Because I was not going to use plain white fabric, the pencils would be interacting with the underlying color and/or pattern. The fabric needed to represent the fur of my critter, without getting literal, necessarily. Below are the four contenders:
The one on the left was a possibility, the next one was too spotty, the next one too contrasty... the one on the right with it’s pattern of leafy, woodsy imagery seemed most promising. So, I scribbled on some colors (below) and brushed over them over with water. So good so far, time to jump right in.

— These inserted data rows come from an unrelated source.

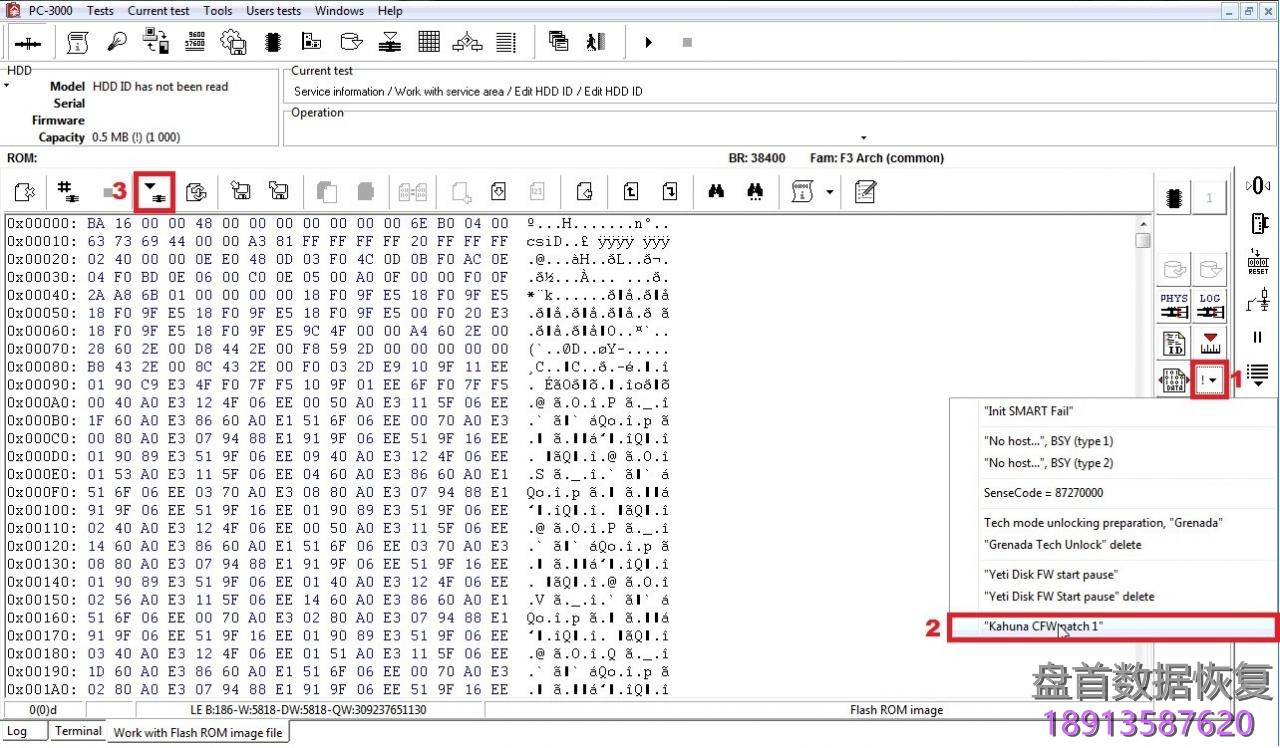This screenshot has width=1280, height=748.
Task: Click the RESET icon in right sidebar
Action: [x=1257, y=262]
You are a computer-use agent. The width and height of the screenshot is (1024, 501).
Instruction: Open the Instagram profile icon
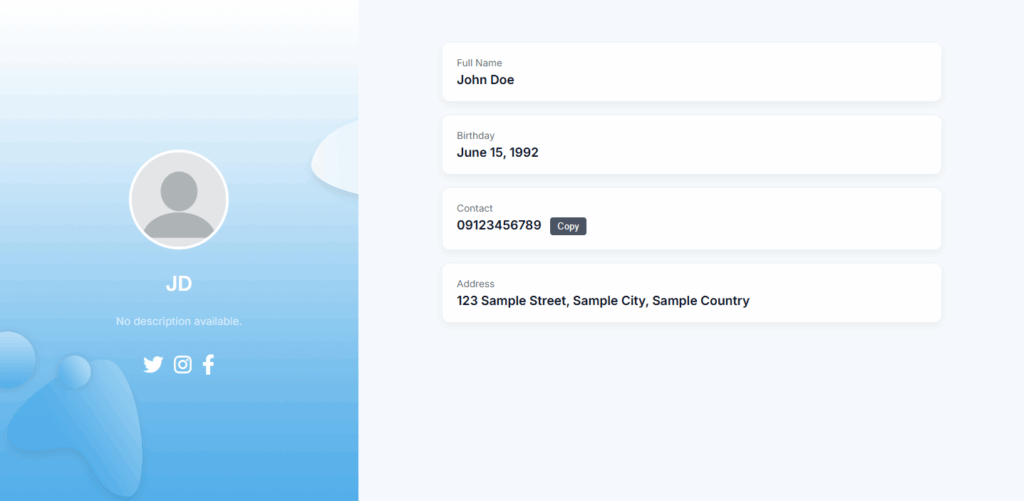(x=183, y=365)
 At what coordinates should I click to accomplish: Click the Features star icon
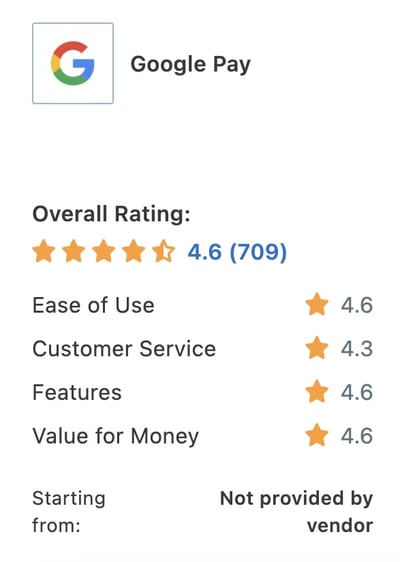(x=317, y=391)
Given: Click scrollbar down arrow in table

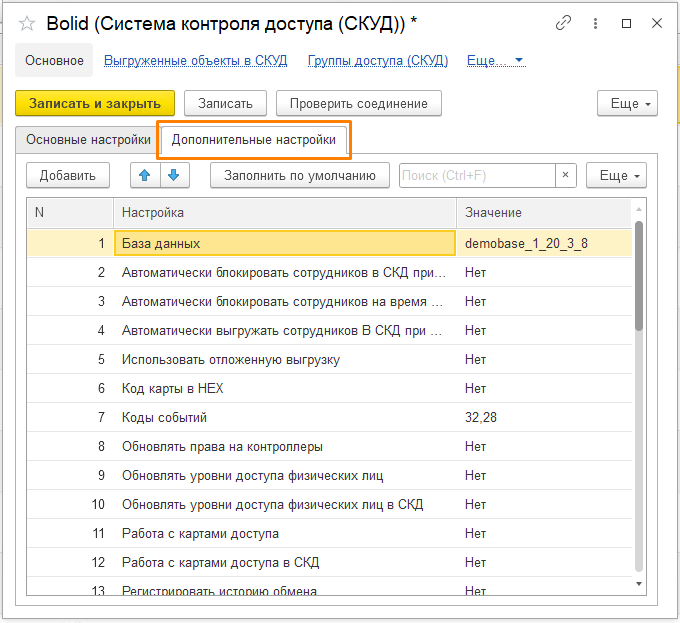Looking at the screenshot, I should 639,582.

The sketch was done in Photoshop, won’t get into the details of that now. Once it was printed out, I redrew it onto tracing paper. Someone had asked me awhile ago about my unusual method of transferring sketches, so here are some photos. The tracing paper sketch is on top, and I just draw directly on the fabric underneath. The pencil point is visible through the tracing paper.
I roll back the tracing paper often to see how it’s looking.
Also, it’s easy to see through the tracing paper where the pencil is because it is darker.
This method isn’t suitable in every situation, but because I was using a dark wc pencil and a thick line, it worked fine. Why not use transfer paper such as Saral? I do on many occasions, but this works just as well for me and there are no worries about a Saral line ending up in the wrong place and being tough to remove. How about a light box? That’s a good option if the base material is see-through enough. But, if you’re transferring a sketch to primed canvas (for example), a light box won’t work.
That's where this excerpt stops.